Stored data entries
=== Begin Enclosure ===

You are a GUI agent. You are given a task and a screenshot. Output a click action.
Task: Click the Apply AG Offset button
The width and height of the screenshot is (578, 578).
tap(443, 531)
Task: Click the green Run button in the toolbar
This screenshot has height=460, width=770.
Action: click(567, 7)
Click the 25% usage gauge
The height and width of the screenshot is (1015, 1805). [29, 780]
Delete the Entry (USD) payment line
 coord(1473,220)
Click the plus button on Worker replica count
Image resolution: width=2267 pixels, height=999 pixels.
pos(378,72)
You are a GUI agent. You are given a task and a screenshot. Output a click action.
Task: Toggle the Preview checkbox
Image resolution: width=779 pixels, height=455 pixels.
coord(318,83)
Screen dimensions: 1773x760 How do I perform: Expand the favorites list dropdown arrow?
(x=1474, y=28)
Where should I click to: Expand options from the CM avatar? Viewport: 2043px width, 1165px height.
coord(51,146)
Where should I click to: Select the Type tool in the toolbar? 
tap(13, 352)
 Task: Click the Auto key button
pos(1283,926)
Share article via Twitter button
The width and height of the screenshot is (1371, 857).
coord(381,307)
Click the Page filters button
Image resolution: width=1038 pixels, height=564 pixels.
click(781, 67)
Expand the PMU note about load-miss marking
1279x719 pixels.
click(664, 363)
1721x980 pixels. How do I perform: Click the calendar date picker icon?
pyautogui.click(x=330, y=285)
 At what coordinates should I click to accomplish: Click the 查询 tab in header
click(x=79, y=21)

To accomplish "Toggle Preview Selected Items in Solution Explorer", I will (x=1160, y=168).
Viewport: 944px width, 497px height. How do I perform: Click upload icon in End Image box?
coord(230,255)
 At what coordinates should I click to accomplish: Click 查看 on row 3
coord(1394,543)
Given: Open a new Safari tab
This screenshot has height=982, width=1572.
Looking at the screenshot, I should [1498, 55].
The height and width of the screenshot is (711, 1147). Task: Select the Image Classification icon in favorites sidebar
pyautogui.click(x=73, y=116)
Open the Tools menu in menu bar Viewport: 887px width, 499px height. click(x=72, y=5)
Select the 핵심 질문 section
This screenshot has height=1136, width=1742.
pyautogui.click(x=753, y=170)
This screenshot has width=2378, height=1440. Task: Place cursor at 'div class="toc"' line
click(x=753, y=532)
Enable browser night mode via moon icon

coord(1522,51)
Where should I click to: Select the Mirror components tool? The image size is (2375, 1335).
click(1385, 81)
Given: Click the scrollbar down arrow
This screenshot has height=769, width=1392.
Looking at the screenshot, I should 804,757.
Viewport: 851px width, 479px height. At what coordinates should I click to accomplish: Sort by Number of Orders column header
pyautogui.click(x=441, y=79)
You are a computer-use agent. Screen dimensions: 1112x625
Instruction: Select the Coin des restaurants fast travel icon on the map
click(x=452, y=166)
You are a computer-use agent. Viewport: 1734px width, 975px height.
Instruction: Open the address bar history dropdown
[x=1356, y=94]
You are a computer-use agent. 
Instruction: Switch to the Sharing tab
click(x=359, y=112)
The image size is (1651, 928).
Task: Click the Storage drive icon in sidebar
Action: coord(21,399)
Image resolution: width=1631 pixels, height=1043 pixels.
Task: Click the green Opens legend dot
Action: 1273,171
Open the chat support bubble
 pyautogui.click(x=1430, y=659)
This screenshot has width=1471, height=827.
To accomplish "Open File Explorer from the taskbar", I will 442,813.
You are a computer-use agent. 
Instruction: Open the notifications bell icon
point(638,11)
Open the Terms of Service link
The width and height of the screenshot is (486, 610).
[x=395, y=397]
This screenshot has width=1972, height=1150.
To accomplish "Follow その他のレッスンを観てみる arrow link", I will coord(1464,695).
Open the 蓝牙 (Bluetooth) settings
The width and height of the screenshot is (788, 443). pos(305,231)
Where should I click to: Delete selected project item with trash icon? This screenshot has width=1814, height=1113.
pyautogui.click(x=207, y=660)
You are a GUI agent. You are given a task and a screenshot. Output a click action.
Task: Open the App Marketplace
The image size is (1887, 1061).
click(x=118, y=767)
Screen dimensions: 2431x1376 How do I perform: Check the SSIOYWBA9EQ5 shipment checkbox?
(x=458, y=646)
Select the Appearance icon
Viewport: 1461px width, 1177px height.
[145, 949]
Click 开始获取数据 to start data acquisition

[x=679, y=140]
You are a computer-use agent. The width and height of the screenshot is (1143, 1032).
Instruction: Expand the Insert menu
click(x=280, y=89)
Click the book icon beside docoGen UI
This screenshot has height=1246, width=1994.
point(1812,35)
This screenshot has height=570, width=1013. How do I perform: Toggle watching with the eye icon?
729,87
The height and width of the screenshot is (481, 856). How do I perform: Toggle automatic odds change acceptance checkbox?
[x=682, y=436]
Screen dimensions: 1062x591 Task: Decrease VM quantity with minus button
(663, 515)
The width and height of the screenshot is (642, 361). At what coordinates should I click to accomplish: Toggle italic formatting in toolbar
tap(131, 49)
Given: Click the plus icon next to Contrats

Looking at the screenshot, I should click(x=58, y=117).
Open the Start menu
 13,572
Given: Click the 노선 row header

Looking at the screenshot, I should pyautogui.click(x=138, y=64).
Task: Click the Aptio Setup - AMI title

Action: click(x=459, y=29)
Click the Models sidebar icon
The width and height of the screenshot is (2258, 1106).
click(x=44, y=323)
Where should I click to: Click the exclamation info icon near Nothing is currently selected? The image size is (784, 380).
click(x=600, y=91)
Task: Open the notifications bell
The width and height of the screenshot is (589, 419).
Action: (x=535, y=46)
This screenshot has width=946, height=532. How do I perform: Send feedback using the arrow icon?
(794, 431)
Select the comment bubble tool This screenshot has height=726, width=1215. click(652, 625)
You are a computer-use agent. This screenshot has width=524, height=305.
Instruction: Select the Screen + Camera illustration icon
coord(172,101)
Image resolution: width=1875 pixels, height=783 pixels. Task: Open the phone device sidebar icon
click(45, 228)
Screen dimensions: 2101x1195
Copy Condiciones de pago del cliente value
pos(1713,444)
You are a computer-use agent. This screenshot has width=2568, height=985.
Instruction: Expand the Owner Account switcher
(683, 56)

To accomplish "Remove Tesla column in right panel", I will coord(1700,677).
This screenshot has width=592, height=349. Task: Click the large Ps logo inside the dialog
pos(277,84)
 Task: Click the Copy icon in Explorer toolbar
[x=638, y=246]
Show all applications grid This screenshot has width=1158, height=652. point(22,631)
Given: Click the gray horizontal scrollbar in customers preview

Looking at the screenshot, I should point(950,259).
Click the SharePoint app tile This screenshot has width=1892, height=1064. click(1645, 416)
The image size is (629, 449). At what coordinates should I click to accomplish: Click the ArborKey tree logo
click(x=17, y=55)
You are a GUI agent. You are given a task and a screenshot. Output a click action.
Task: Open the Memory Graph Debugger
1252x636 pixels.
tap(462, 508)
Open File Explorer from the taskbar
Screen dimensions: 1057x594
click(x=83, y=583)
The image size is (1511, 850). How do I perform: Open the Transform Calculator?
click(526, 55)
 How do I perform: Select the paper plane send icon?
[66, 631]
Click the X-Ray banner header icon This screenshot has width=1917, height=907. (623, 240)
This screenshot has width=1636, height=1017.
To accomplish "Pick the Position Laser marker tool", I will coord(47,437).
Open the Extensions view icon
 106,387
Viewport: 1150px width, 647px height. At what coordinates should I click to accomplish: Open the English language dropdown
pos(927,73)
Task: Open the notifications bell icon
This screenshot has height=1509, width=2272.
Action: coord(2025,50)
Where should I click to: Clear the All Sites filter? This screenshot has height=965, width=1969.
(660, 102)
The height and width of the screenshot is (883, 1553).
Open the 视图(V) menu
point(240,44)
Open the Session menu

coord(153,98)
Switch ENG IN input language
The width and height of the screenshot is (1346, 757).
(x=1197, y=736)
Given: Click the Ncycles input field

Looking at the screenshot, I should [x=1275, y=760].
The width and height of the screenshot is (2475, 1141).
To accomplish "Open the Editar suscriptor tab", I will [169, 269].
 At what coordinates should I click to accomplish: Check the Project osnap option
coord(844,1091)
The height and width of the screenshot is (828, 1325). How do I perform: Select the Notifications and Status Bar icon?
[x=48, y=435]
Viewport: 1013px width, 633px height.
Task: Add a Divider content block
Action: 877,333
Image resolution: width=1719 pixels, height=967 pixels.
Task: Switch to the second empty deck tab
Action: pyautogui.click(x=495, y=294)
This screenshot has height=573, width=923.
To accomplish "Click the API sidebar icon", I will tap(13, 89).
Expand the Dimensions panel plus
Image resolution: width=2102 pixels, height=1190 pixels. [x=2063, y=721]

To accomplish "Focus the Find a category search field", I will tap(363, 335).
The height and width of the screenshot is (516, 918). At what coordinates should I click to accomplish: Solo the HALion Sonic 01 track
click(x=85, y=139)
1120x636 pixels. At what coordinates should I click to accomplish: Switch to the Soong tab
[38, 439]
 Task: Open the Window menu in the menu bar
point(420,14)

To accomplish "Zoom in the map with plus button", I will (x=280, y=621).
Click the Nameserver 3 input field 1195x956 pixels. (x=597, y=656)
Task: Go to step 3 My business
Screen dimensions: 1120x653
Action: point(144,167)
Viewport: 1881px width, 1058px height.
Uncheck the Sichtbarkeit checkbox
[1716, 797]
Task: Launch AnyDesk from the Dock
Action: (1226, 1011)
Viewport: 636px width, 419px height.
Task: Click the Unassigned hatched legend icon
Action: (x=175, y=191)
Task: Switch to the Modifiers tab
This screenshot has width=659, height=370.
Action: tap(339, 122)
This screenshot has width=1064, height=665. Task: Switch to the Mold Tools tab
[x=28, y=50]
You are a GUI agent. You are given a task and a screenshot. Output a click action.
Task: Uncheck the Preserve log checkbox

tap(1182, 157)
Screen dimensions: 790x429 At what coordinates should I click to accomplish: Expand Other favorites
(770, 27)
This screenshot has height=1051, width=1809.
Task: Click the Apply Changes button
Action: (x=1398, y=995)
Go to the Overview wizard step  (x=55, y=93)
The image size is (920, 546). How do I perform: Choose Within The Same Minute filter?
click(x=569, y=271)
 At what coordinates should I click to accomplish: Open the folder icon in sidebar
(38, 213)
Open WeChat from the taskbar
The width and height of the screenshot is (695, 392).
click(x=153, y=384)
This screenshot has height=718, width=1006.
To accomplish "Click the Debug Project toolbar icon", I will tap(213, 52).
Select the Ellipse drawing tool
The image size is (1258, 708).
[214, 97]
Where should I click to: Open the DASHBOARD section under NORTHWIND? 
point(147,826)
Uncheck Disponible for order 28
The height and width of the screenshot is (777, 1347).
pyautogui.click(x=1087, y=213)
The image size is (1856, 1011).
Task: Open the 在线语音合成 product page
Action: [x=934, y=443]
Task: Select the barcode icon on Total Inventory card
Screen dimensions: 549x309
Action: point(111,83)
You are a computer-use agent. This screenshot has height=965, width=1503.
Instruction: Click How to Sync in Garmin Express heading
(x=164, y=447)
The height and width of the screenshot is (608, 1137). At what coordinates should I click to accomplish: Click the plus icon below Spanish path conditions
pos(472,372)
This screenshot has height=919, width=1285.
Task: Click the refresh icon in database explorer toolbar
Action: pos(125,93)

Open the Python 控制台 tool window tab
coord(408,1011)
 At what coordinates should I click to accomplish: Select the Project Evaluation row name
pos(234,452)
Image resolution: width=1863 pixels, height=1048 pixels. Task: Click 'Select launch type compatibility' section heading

=== End Enclosure ===

What you are asked to do:
Take the line above containing "Uncheck the Sichtbarkeit checkbox", the line containing "Task: Select the barcode", and all lines in between, and copy them exactly without anything else.

Result of this task:
Uncheck the Sichtbarkeit checkbox
[1716, 797]
Task: Launch AnyDesk from the Dock
Action: (1226, 1011)
Viewport: 636px width, 419px height.
Task: Click the Unassigned hatched legend icon
Action: (x=175, y=191)
Task: Switch to the Modifiers tab
This screenshot has width=659, height=370.
Action: tap(339, 122)
This screenshot has width=1064, height=665. Task: Switch to the Mold Tools tab
[x=28, y=50]
You are a GUI agent. You are given a task and a screenshot. Output a click action.
Task: Uncheck the Preserve log checkbox

tap(1182, 157)
Screen dimensions: 790x429 At what coordinates should I click to accomplish: Expand Other favorites
(770, 27)
This screenshot has height=1051, width=1809.
Task: Click the Apply Changes button
Action: (x=1398, y=995)
Go to the Overview wizard step  (x=55, y=93)
The image size is (920, 546). How do I perform: Choose Within The Same Minute filter?
click(x=569, y=271)
 At what coordinates should I click to accomplish: Open the folder icon in sidebar
(38, 213)
Open WeChat from the taskbar
The width and height of the screenshot is (695, 392).
click(x=153, y=384)
This screenshot has height=718, width=1006.
To accomplish "Click the Debug Project toolbar icon", I will tap(213, 52).
Select the Ellipse drawing tool
The image size is (1258, 708).
[214, 97]
Where should I click to: Open the DASHBOARD section under NORTHWIND? 
point(147,826)
Uncheck Disponible for order 28
The height and width of the screenshot is (777, 1347).
pyautogui.click(x=1087, y=213)
The image size is (1856, 1011).
Task: Open the 在线语音合成 product page
Action: [x=934, y=443]
Task: Select the barcode icon on Total Inventory card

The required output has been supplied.